NordVPN operates under the jurisdiction of Panama and will not comply with requests from foreign governments and law enforcement agencies. We are 100% committed to our zero-logs policy – we never log the activities of our users to ensure their ultimate privacy and security”.
Is there any point to Warrant Canaries? Well…
VPNs are companies that rely on their ability to offer users privacy and anonymity when they browse the web. That is because warrant canaries are useful elements to the experience: they indicate that the service has not received any petitions to share information about the users’ performance and usage. However, let’s be clear, most of the biggest VPNs don’t have warrant canaries because they don’t need them. They have good legal terms and teams.
A subpoena or a warrant is the equivalent of demand of disclosing information about one or several users of a VPN service. If a provider received such notification, it would be under an obligation of complying and facilitating the government or agency what they may need, so having a canary gives the user a sense of security when browsing the web with that VPN. It is beneficial to the user when a VPN or a site that they use has a canary because it shows that the matter is relevant to them. At least they are concerned about your privacy! If a page doesn’t have a canary, privacy-aware customers could believe that they are feeding information about the users’ logs and activity to authorities.
Warrant canaries are somewhat beneficial because they can serve as an indirect warning that something is going on. Companies use this tool to show that they are reliable and responsible and that they care about the privacy of its clients. What brings peace to everybody’s minds, though, is the constant update of these canaries. But a lot of that time, that might not even happen!

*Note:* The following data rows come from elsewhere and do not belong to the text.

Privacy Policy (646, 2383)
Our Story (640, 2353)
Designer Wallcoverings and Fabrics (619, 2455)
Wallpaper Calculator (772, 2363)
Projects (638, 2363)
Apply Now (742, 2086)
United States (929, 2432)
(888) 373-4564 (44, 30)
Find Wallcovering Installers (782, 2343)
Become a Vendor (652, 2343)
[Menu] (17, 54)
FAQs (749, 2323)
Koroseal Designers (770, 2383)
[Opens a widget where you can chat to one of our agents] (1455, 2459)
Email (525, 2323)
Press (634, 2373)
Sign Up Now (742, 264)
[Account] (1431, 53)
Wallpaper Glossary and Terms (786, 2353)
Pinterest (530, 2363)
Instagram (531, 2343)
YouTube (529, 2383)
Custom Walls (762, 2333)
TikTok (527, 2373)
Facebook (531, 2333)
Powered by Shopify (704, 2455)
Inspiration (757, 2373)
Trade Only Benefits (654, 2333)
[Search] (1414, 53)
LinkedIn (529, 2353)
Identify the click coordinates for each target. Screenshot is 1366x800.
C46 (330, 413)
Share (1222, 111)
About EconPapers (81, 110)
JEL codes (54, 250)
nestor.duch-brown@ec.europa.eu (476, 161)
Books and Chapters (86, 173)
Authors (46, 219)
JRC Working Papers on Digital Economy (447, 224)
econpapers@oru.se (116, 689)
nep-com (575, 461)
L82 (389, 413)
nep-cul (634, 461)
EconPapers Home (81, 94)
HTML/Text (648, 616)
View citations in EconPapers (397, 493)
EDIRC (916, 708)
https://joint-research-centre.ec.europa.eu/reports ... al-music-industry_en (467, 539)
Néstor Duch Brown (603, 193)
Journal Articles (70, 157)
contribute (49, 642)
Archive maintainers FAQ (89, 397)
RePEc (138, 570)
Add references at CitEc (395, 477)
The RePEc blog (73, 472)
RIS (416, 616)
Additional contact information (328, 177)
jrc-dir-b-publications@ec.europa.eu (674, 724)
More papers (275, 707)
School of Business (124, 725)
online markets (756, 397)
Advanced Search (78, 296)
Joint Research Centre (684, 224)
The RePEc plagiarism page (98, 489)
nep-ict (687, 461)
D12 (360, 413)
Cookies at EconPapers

Warrant Canaries – Not that Useful After All?
There are many situations in which warrant canaries can’t be trusted–which makes them in most ways, a bit useless.
Of course, a VPN provider may claim that it will publish a relatively frequent warrant canary in its site. It is a good idea on the surface, and people will think that they don’t keep logs of users’ activity, or they won’t comply with subpoenas, warrants or other law enforcement agencies’ petitions. However, numerous people have come to doubt the real substance behind warrant canaries. The use of warrant canaries has never endured a legal scenario. In fact, Australia has outlawed them, and the UK could follow soon.
On the other hand, there is the possibility that, depending on the situation and country, governmental authorities take over a web page and the latter issues false updates, misleading users with a fake warrant canary, although securing it with a PGP key is supposed to alleviate those concerns, at least in theory.To convince people of the authenticity of the warrant canary, some sites make multiple high ranked officials within the company digitally sign the declaration, to avoid bribes, for the most part, to give away any security or PGP keys.
The primary issue for users that worry about privacy, however, is that when the warrant canary of a website (especially if it has been up for a long time) disappears – this is called “triggering” it within the industry – no one seems to notice or even care. That is worrisome since the details of hypothetical warrants or subpoenas are not public: they could be forcing the VPN service to provide information of a single, specific user, or they could all be involved in the investigation, so the agency gathers data and activity from every customer.
In conclusion, government meddling has created the need for introducing warrant canaries in VPN services. But not every provider has adopted the measure, because warrant canaries, when comes push to shove, have many flaws and aren’t that useful.